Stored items
*** Begin section ***
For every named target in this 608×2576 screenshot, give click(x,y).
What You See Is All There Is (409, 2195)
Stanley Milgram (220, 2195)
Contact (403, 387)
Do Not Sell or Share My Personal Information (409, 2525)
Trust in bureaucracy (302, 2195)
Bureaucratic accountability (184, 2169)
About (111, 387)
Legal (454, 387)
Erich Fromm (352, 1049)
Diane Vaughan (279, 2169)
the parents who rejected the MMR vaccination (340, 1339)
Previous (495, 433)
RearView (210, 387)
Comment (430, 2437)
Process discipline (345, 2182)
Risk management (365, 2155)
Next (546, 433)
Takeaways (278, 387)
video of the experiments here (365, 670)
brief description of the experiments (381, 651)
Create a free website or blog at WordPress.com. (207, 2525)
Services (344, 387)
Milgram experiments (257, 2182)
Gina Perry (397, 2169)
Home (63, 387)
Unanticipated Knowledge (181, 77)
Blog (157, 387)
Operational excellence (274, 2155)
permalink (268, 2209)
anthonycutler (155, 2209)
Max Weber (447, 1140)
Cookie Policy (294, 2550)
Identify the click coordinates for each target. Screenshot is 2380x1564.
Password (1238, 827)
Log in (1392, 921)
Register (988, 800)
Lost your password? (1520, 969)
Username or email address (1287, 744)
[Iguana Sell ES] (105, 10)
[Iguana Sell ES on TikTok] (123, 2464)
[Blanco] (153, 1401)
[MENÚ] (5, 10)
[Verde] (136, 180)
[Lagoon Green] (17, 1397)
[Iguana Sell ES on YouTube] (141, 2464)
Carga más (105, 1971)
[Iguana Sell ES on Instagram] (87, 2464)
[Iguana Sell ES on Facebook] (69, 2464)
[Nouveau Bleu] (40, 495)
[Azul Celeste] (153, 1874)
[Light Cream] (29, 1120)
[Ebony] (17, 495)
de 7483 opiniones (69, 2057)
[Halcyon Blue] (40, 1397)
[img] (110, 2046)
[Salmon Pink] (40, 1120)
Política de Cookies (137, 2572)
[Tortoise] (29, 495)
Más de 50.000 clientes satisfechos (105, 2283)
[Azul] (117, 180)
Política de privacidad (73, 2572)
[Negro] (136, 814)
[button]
*** End section ***
# ACTIVITY:
Every entry must be duplicated exactly as it stands.

# ANSWER SPACE:
For every named target in this 608×2576 screenshot, give click(x,y).
What You See Is All There Is (409, 2195)
Stanley Milgram (220, 2195)
Contact (403, 387)
Do Not Sell or Share My Personal Information (409, 2525)
Trust in bureaucracy (302, 2195)
Bureaucratic accountability (184, 2169)
About (111, 387)
Legal (454, 387)
Erich Fromm (352, 1049)
Diane Vaughan (279, 2169)
the parents who rejected the MMR vaccination (340, 1339)
Previous (495, 433)
RearView (210, 387)
Comment (430, 2437)
Process discipline (345, 2182)
Risk management (365, 2155)
Next (546, 433)
Takeaways (278, 387)
video of the experiments here (365, 670)
brief description of the experiments (381, 651)
Create a free website or blog at WordPress.com. (207, 2525)
Services (344, 387)
Milgram experiments (257, 2182)
Gina Perry (397, 2169)
Home (63, 387)
Unanticipated Knowledge (181, 77)
Blog (157, 387)
Operational excellence (274, 2155)
permalink (268, 2209)
anthonycutler (155, 2209)
Max Weber (447, 1140)
Cookie Policy (294, 2550)
Identify the click coordinates for each target. Screenshot is 2380x1564.
Password (1238, 827)
Log in (1392, 921)
Register (988, 800)
Lost your password? (1520, 969)
Username or email address (1287, 744)
[Iguana Sell ES] (105, 10)
[Iguana Sell ES on TikTok] (123, 2464)
[Blanco] (153, 1401)
[MENÚ] (5, 10)
[Verde] (136, 180)
[Lagoon Green] (17, 1397)
[Iguana Sell ES on YouTube] (141, 2464)
Carga más (105, 1971)
[Iguana Sell ES on Instagram] (87, 2464)
[Iguana Sell ES on Facebook] (69, 2464)
[Nouveau Bleu] (40, 495)
[Azul Celeste] (153, 1874)
[Light Cream] (29, 1120)
[Ebony] (17, 495)
de 7483 opiniones (69, 2057)
[Halcyon Blue] (40, 1397)
[img] (110, 2046)
[Salmon Pink] (40, 1120)
Política de Cookies (137, 2572)
[Tortoise] (29, 495)
Más de 50.000 clientes satisfechos (105, 2283)
[Azul] (117, 180)
Política de privacidad (73, 2572)
[Negro] (136, 814)
[button]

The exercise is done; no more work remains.